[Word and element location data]
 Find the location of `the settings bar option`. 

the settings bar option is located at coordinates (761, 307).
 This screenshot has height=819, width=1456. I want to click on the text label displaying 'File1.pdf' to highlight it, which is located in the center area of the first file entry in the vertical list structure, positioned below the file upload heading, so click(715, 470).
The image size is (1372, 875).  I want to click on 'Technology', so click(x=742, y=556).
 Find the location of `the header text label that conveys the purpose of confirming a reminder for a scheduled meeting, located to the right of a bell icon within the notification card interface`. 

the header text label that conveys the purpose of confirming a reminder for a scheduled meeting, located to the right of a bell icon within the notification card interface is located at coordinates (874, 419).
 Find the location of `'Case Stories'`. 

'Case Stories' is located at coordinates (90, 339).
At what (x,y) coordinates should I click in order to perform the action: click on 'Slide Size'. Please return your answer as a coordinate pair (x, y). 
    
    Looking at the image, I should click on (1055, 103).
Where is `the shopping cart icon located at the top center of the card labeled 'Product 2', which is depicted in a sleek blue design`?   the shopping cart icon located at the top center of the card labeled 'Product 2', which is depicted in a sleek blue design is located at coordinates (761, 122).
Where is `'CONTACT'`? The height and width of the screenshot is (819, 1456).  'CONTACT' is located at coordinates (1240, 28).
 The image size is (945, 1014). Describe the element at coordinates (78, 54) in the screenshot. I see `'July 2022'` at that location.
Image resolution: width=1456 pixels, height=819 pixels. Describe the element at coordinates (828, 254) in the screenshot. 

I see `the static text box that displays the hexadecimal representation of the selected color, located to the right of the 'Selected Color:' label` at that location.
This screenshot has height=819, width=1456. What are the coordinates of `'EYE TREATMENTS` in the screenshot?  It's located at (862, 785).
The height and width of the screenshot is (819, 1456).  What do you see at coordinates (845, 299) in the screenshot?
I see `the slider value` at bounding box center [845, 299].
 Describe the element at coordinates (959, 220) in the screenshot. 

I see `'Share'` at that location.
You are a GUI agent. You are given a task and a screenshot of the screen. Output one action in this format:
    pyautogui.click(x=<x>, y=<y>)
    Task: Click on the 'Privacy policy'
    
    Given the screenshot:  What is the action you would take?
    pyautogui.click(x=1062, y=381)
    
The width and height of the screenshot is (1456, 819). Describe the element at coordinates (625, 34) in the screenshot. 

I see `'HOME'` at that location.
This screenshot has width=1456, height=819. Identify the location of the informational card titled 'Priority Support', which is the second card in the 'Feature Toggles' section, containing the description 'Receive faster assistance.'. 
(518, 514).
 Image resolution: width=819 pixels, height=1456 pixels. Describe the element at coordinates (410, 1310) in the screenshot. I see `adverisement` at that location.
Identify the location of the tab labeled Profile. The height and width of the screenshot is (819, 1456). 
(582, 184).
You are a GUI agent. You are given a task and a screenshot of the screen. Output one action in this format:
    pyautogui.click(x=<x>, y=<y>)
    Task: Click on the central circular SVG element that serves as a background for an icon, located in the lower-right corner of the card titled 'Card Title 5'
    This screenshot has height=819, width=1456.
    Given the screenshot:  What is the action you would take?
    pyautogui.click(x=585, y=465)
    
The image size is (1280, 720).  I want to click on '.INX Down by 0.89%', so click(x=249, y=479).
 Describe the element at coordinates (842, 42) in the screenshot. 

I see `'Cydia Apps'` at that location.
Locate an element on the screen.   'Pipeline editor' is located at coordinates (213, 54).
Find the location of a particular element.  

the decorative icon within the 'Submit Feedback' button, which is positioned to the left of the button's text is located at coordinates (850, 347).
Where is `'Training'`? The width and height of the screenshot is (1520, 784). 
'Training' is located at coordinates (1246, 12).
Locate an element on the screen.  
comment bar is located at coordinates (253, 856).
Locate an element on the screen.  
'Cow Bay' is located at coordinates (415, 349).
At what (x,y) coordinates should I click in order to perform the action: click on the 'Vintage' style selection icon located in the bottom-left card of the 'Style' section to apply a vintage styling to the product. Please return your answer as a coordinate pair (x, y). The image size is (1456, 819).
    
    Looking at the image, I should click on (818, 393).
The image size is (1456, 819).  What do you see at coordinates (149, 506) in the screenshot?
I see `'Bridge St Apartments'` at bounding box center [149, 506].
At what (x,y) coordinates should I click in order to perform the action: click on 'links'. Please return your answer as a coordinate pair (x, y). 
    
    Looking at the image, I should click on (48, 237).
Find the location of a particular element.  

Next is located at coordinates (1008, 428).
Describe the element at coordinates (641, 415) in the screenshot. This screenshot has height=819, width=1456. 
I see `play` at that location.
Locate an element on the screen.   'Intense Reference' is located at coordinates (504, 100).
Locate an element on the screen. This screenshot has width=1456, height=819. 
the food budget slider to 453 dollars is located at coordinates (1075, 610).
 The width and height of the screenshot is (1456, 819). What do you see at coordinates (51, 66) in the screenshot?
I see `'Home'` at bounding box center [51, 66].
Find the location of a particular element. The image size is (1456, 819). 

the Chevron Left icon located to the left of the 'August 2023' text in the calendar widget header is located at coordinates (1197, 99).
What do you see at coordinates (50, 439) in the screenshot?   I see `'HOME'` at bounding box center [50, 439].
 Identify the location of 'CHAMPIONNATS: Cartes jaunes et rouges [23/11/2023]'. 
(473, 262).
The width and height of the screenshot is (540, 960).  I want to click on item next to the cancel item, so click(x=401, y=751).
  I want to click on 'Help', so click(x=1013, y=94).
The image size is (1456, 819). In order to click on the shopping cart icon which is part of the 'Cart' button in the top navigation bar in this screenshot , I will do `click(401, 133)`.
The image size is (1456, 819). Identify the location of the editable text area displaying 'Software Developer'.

*Task details*
Switch "location" to "position" in the entries, from the start of the entries up to and including the line with "coordinates (90, 339).". Leave everything else unchanged, and give back only those lines.

*Solution to the problem*
 Find the position of `the settings bar option`. 

the settings bar option is located at coordinates (761, 307).
 This screenshot has height=819, width=1456. I want to click on the text label displaying 'File1.pdf' to highlight it, which is located in the center area of the first file entry in the vertical list structure, positioned below the file upload heading, so click(715, 470).
The image size is (1372, 875).  I want to click on 'Technology', so click(x=742, y=556).
 Find the position of `the header text label that conveys the purpose of confirming a reminder for a scheduled meeting, located to the right of a bell icon within the notification card interface`. 

the header text label that conveys the purpose of confirming a reminder for a scheduled meeting, located to the right of a bell icon within the notification card interface is located at coordinates (874, 419).
 Find the position of `'Case Stories'`. 

'Case Stories' is located at coordinates (90, 339).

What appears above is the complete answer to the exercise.